Bu süreci “doğal” görür ve sermayenin de “kar etme hakkı” olması gerektiğini kabul ederseniz, gerçekten yapılacak veya üzerine konuşulabilecek hiçbir şey yoktur. Bu süreç içindeki şu veya bu ayrıntıyı tartışmak sizi bir yere götürmez. En iyi olasılıkla emekçilerin örgütlü gücü çeşitli coğrafyalarda olduğu gibi hükumeti ilaca yönelik bazı müdahalelere zorlayabilir veya ekonomik “kriz” dönemlerinde zaten sağlık yatırımlarını kısan hükumetler, ilaç şirketlerini geçici bir süre için indirime zorlayabilirler.
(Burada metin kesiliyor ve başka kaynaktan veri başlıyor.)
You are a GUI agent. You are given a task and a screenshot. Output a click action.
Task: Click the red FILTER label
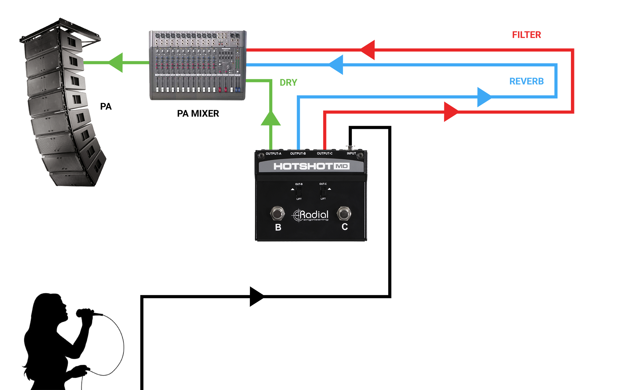click(x=526, y=35)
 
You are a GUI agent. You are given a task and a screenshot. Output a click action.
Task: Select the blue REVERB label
click(x=526, y=81)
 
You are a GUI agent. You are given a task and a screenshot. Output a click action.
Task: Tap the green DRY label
click(x=288, y=82)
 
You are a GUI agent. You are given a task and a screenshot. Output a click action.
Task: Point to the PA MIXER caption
click(x=198, y=113)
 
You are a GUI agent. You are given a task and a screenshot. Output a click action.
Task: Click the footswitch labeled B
click(x=277, y=214)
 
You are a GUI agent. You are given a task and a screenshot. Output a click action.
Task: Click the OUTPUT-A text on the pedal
click(x=273, y=154)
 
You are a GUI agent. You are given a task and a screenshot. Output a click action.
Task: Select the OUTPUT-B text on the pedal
click(x=298, y=154)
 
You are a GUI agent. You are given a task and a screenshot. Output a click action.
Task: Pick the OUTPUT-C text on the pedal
click(x=324, y=154)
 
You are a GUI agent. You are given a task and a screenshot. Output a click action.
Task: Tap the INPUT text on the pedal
click(x=351, y=154)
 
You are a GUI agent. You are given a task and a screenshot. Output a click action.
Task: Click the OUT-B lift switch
click(x=299, y=191)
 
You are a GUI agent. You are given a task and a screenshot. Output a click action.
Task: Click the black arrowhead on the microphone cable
click(x=257, y=296)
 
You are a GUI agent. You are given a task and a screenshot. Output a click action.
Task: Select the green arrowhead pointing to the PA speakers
click(x=116, y=63)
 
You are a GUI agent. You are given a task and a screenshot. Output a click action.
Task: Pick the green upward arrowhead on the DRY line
click(x=271, y=119)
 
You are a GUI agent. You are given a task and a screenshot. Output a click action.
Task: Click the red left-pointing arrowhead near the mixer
click(x=368, y=50)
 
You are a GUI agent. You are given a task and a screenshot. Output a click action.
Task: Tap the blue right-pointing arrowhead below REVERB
click(x=484, y=97)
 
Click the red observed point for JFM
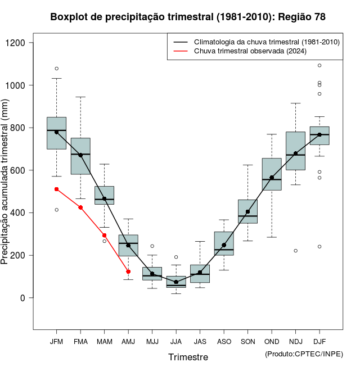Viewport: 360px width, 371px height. [56, 189]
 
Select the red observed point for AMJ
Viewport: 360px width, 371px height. [128, 272]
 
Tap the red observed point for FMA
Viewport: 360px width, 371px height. [80, 207]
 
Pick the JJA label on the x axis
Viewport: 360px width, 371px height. [176, 342]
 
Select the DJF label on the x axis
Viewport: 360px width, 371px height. [320, 342]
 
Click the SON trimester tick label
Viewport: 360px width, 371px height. [248, 342]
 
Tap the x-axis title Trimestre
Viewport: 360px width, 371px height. [188, 357]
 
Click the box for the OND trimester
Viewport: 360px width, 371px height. [272, 174]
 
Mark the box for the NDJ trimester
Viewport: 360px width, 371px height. [296, 151]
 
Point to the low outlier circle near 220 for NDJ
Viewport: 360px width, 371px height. [296, 251]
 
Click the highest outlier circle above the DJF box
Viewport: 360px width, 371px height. [320, 65]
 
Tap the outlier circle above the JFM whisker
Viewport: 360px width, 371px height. [56, 69]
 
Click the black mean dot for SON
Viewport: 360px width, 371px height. [248, 211]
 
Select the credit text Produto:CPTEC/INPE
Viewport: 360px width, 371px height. [304, 354]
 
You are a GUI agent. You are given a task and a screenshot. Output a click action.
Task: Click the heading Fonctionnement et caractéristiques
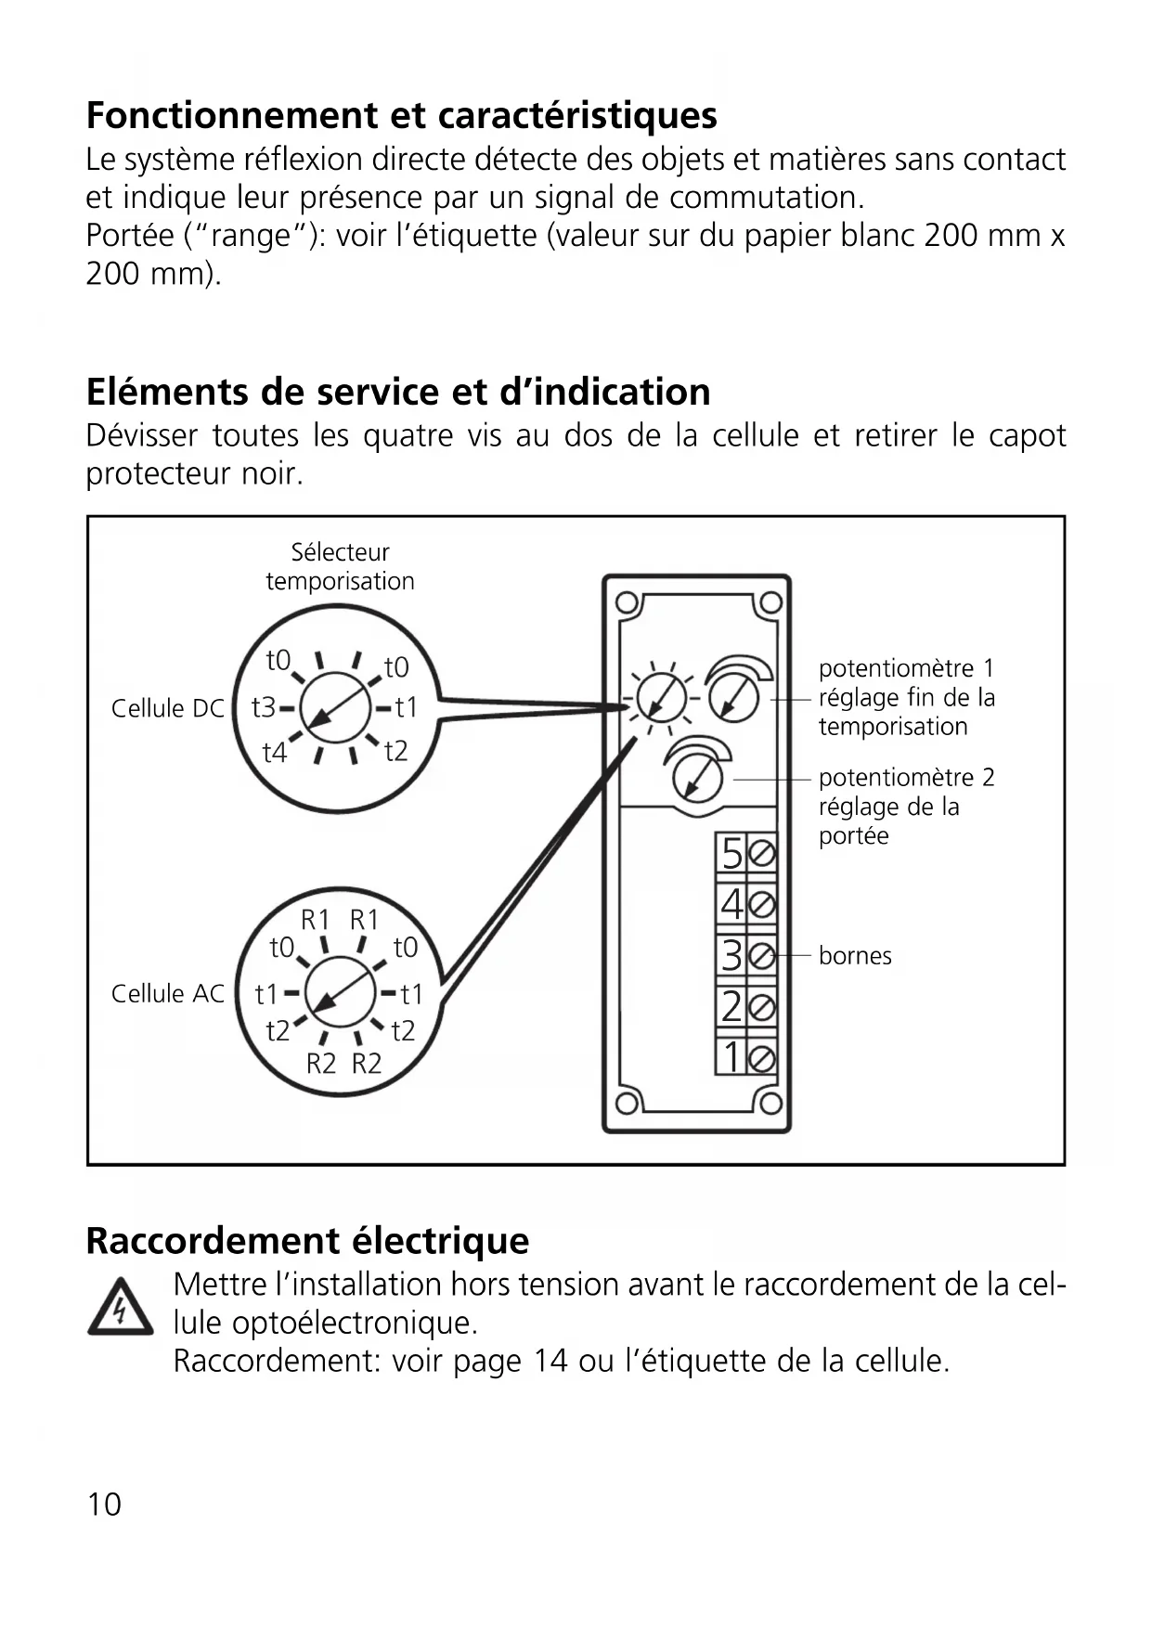(401, 116)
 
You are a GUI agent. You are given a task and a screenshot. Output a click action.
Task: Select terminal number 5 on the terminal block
(732, 853)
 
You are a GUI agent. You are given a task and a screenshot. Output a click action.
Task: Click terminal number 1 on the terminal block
(732, 1057)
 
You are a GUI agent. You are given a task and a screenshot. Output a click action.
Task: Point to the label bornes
(854, 956)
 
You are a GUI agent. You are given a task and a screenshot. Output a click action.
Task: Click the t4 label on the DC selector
(275, 753)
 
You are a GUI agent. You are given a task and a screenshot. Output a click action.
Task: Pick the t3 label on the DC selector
(264, 708)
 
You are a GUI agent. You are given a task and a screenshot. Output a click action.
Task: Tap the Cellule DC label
(167, 709)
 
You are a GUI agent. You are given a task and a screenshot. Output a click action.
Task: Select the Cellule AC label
(167, 994)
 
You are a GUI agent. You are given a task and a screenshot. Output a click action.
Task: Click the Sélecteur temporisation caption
(340, 566)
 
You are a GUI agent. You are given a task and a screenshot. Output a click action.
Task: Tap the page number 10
(104, 1505)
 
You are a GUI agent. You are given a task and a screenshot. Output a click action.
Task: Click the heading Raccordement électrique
(307, 1241)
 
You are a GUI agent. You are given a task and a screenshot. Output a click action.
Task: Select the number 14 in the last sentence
(550, 1362)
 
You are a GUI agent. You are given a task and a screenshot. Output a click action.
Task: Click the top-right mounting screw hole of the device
(770, 603)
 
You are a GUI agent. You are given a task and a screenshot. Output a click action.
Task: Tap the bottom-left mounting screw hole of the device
(627, 1103)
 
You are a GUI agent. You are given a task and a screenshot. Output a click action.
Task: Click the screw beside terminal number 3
(761, 955)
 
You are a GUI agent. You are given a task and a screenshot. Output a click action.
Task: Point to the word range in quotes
(252, 236)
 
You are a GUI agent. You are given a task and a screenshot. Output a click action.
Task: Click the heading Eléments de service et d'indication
(398, 392)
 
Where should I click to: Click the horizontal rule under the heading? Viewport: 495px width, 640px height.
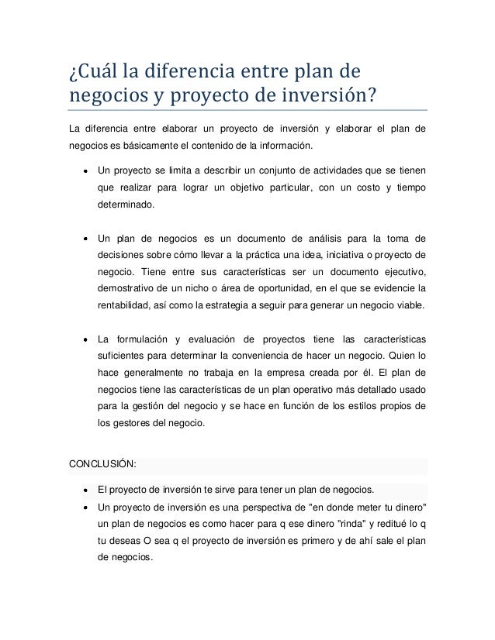click(x=248, y=111)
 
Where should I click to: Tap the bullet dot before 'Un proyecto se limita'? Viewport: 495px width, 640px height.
click(x=82, y=170)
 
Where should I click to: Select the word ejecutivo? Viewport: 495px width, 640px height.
click(x=394, y=272)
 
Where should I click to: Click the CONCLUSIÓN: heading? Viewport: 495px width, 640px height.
click(x=103, y=464)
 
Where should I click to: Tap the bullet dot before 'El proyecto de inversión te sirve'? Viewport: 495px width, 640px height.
click(x=82, y=490)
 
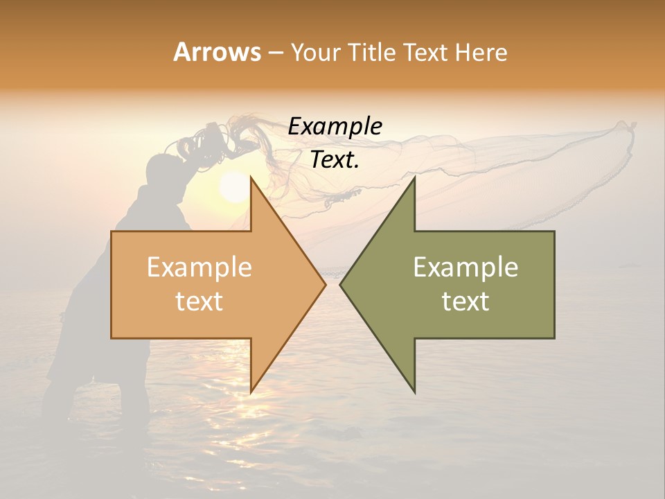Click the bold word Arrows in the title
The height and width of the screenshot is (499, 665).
pyautogui.click(x=217, y=52)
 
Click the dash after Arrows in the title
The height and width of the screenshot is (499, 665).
pyautogui.click(x=275, y=53)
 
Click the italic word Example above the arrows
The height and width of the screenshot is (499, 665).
pyautogui.click(x=335, y=126)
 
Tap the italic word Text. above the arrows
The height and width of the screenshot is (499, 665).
pyautogui.click(x=335, y=159)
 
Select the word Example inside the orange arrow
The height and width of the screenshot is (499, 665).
pyautogui.click(x=199, y=268)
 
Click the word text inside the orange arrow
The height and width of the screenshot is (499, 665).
pyautogui.click(x=199, y=301)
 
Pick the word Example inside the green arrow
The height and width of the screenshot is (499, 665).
pyautogui.click(x=466, y=268)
Daha fazlası mümkün değildir.

Sermayenin “kar etme hakkı” uygulamada sermayenin kar etmek için “insanların sağlığını tehlikeye atma hakkına” hatta “doğayı yok etme hakkına” dönüşmektedir. Salt bu nedenle dahi böyle bir “hak” kabul edilemez. Kapitalistlerin insanların sağlığı üzerinden kar elde etmesine asla izin verilmemelidir. Kuşkusuz bu durum yalnızca “sağlık” için değil, yaşamın bütün alanları için geçerlidir. Yazımızı sermayeye “kar etme hakkı” tanımanın ne gibi sonuçlara yol açabileceğine ilişkin bir örnekle sonlandırmak istiyoruz: 

ABD orijinli Lone Pine Resources şirketi, Quebec eyaletindeki St. Lawrence nehri altında “hidrolik kırılma” (fracking) yöntemiyle çalışmak istiyordu. Eyalet bu yöntemin depremlere neden olabileceği, yer altı sularını zehirleyebileceği, çok miktarda suyun ziyan edilmesine yol açacağı, tarım alanlarına zarar vereceği ve bölge halkının sağlığını ve güvenliğini tehdit edeceği gerekçesiyle 2011 yılında bu yönteme izin vermeyeceğini açıkladı. Bunun üzerine 2012 yılında Lone Pine Resources şirketi, NAFTA’nın 11. Bölümü’ne dayanarak Kanada’yı şirketin 250 milyon dolarlık “karını” yitirmesine neden olduğu gerekçesiyle Dünya Bankası’na şikayet etti. Mahkeme davayı kabul etti ve halen sürüyor (davanın seyri buradan izlenebilir). Daha önceki örneklerde olduğu gibi Kanada’nın bu davayı, şirketin “kar etme hakkını” ihlal ettiği gerekçesiyle kaybetmesi bekleniyor.